Where Great Songs Originate
From Dante to Dylan, from you and me – there’s a bigger question.
Philip Maffetone
Starting with the wave of singer-songwriters that shook society in the 1960s, many still ponder where all great songs originate. Some say they come from the soul, referencing Bob Dylan.
While Dylan never actually made that claim, he did reference it in the now classic, “Tangled Up in Blue.” One of the song’s characters refers to a book of poems from the thirteenth century. Dylan wrote:
And every one of them words rang true
And glowed like burnin’ coal
Pourin’ off of every page
Like it was written in my soul from me to you.
Not surprisingly, from an early age Dylan read a lot of poetry and other works of love and fiction. Born Robert Zimmerman, he took his pen name from the poet Dylan Thomas. The Bob Dylan line referenced above apparently refers to the Italian poet Dante and his famous Divine Comedy. Decades later, in 2016, Dylan would be awarded a Nobel Prize in Literature.
We all have music hardwired in our brains from before birth. We might say, therefore, that our songs actually descend from our earliest ancestors. Unfortunately, the background noise of today’s society often impedes the flow of our natural artistic talents. As Oliver Wendell Holmes, Sr., poet, physician, professor, and scholar, said, “Alas for those that never sing but die with all their music in them.”
Even before language, humans sang storytelling songs of significant meaning. These stories were communicated through music’s powerful poetic influence on body language, including vocal variations, gait, and facial expressions.
It was not our music or storytelling communication that distinguished us from other animals, as these were traits we shared with other living creatures. But as language evolved a distinguishing natural feature of being human was the addition of more detailed meanings through lyrics. Many a song goes beyond its lyrics; even the same words of a song can, and are, interpreted differently. This is much like how the same painting can invoke various meanings, helping to bring out our individuality.
Even more significant is that language developed something distinctive in the human brain: fiction. This led to the capacity to take artistic license, to fib, keep secrets, or use expanding imagination to make up any twist in a story we wish. We became a species of dreamers expressed in all the expanding arts. This continuum of human creativity paralleled brain development, one that began in our early ancestors and continues today.
A similar parallel is observed throughout our own lifetimes. As children we are all artists from the earliest age, gradually maturing with the brain’s creative endeavors incorporating all that is within us to personalize artistic expression.
A healthy, active, creative brain turns out innovative, avant-garde storylines and tales that we hear, see, and feel from our lives and our art.

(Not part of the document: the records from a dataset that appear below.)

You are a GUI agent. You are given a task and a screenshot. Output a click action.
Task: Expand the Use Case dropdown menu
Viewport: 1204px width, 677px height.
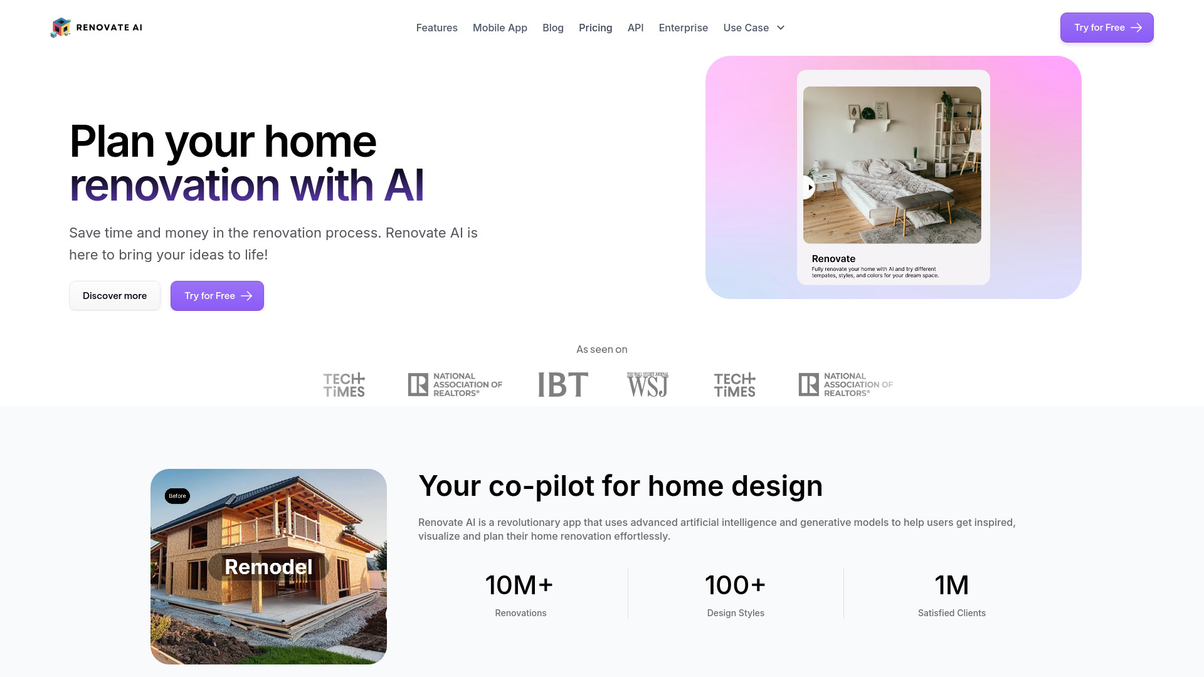pyautogui.click(x=753, y=28)
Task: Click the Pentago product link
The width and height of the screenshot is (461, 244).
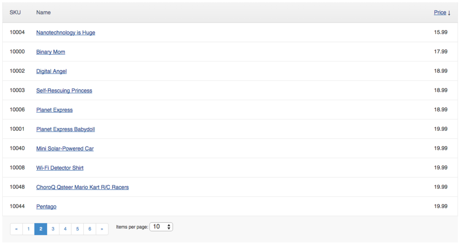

So, the brain is the source of our songs. Yet, even if they come from the supernatural, the feeling of a song must still be translated to musical components in the mind, with influence by conscious and subconscious memories that attach meaning and prose. Psychiatrist Carl Jung might simply say that artistic expressions are expressions of our multiple personalities. In short, our songs are us.
All this also begs the bigger question. A grander notion, broader and more holistic. What is the origin of art?
First to clarify: our art is us. The holistic feature across all the arts is that it is one. Despite the obvious technical or physical differences, we can feel the same emotional intensity from all forms: from poem to lyric to symphony to painting to sculpture. We can even measure the brain waves shifting into an alpha state upon exposure to art. It’s the rhyming sounds, the melodic repetition, the wordless notes of symphonic story, the harmonic flow of paint on canvas, a chunk of marble coming to life. It all invokes a special feeling unique to us, packaged up in our brain awaiting to be released.
This should keep us from differentiating between poetry and lyrics, painting or musical styles, and other academic features that can distract us from the love of art. And more importantly, part of this amazing human journey is that our art comes from the freedom of our own special feelings. Such features of the human brain, the good, the bad, the in-between, each creative face we feel, is represented by art.
A vital feeling connected with art is passion. It drives creativity. Passion urges our brains to be better humans, to keep on keepin’ on. We were artists for millions of years, both consumers and creators. In modern society, however, too few make the claim. Artistic passion is often repressed; de-emphasized in education and business, no longer a classless endeavor.
To be without the full spectrum of our art is to not yet be whole, as Holmes may have inferred. Too many never experience the passion, the special creative features and feel for the art already within us, that could allow the freedom to feed all human creativity.